In 16 of 24 anesthetized mongrel dogs a standardized bone trauma was performed to both hind legs by open osteootmy. During the following 6 hours the most important hemodynamic parameters, total platelet count (GTZ) and its separate fractions (NKF, KF) were continously monitored. Five hours after the trauma 50% of the total blood volume (taken to be 80 ml/kg body weight) was withdrawn from two of the four groups of animals. The trauma caused no direct effect on the pulmonary hemodynamics. In the following hours there was a slight decrease of cardiac output (HZV) in the traumatised animals. Besides a moderate increase in mean pulmonary pressure (MPP), pulmonary vascular resistance (PVR) increased by 72% of the pretraumatic values. The application of intravascular catheters diminished the total platelet count markedly in the injured, as in the uninjured animals. The increase in PVR was caused less by a mechanical obstruction of the pulmonary capillary bed than by vasoactive substances released by the platelets.

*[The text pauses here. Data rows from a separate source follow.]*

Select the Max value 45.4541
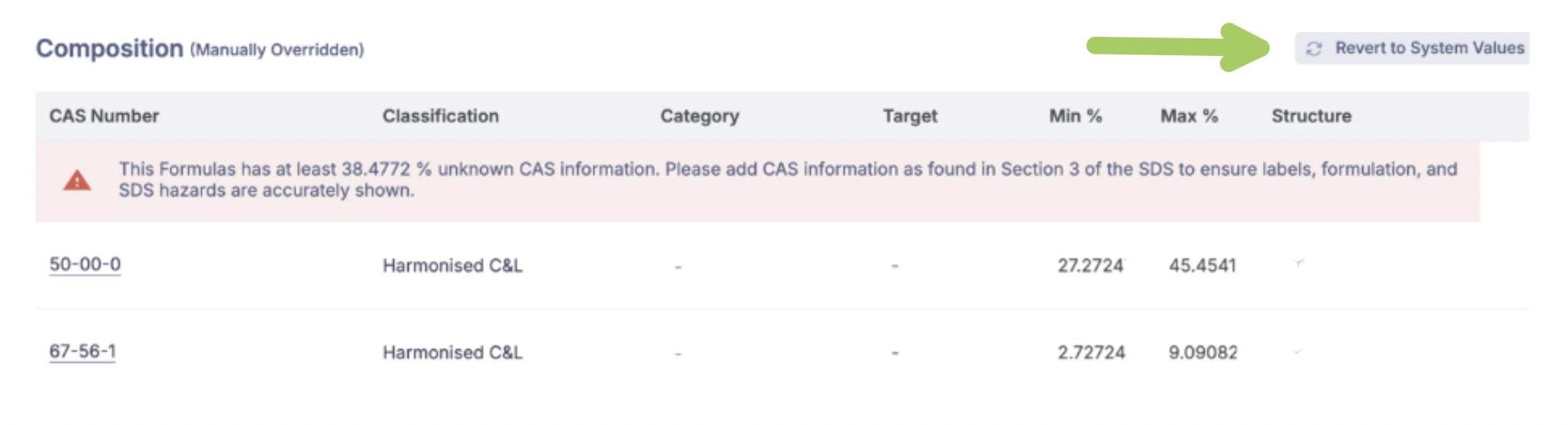1568x425 pixels. coord(1202,265)
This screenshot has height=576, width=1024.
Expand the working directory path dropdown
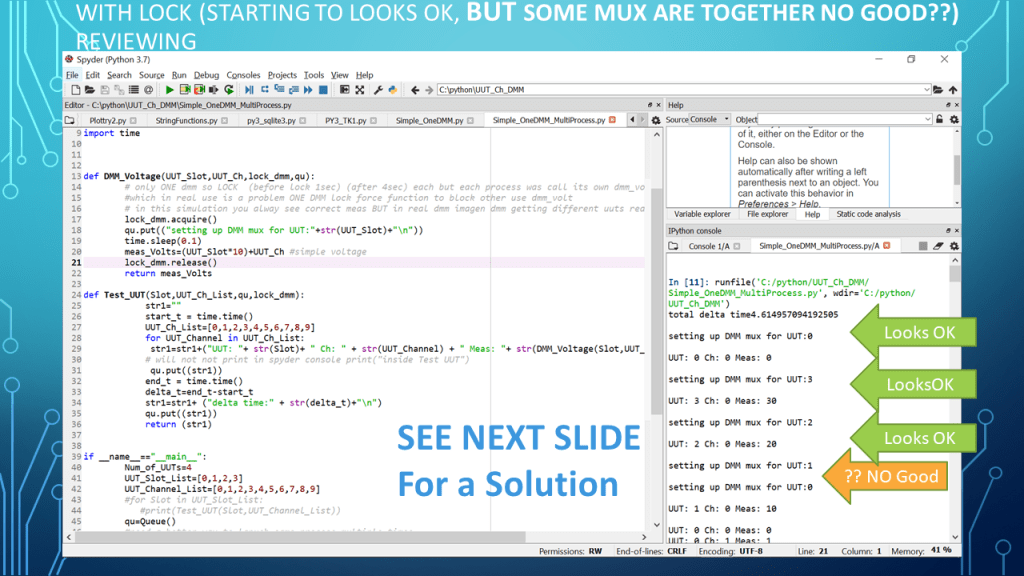(x=926, y=90)
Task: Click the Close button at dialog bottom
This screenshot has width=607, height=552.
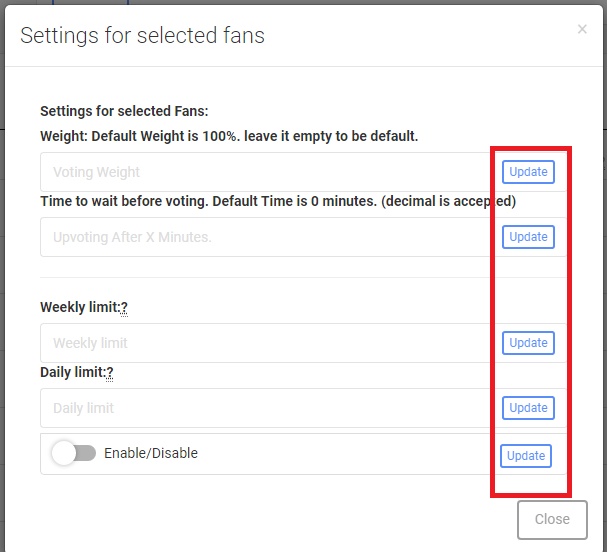Action: click(x=552, y=520)

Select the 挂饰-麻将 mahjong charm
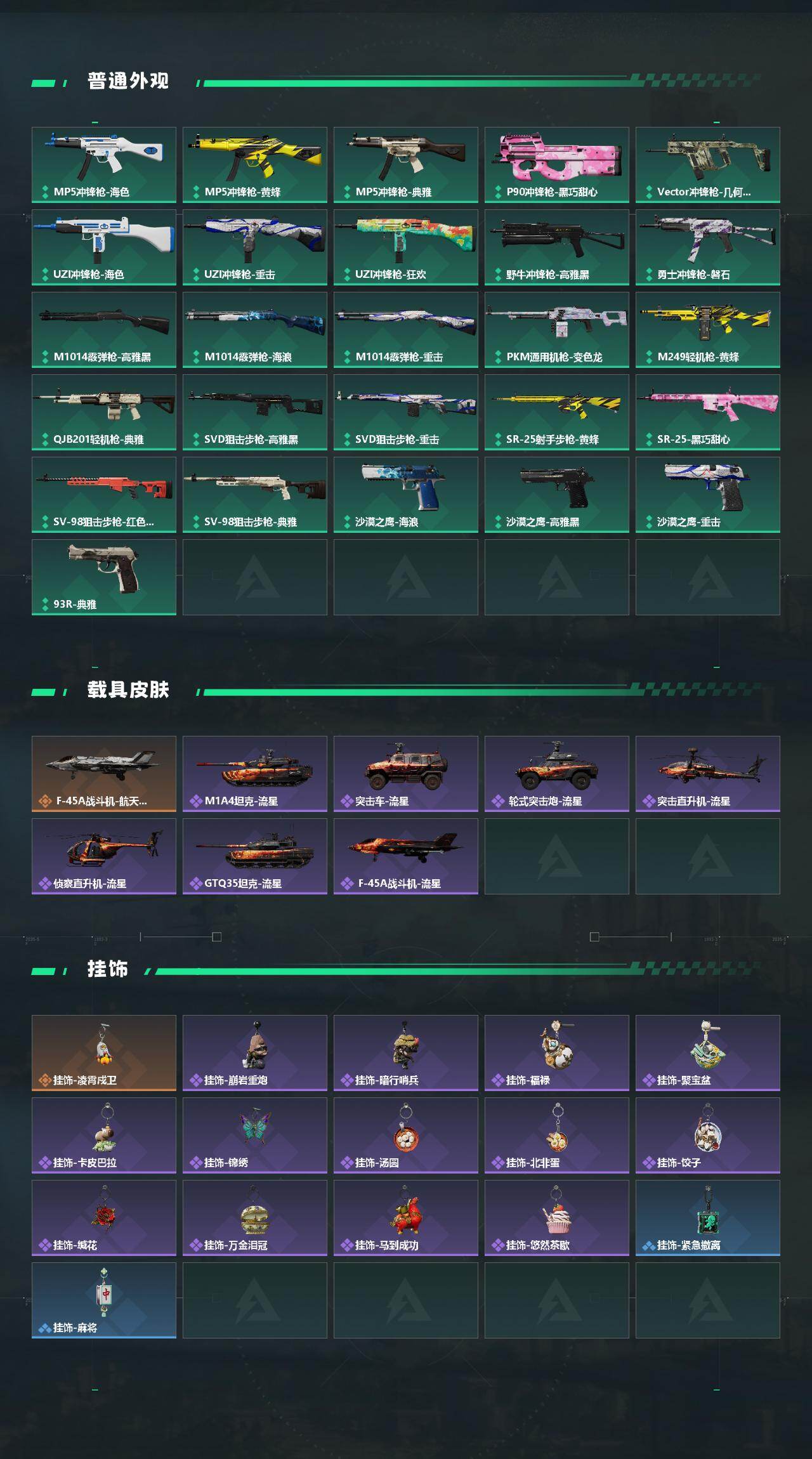(104, 1300)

The following hemorrhage led to a more marked hemodynamic reaction in the injured animals. All these animals died before the end of the calculated hemorrhage. All animals without trauma survived. Irreversible aggregation of platelets developed in the pulmonary capillary bed caused by the marked pulmonary hypocirculation. Histological examination showed a marked disseminated pulmonary microthrombosis in all animals with trauma and hemorrhage. The initial phase of experimental pulmonary microembolism caused by trauma was characterized by pulmonary hypocirculation and an activated coagulation with simultaneously diminished total platelet count.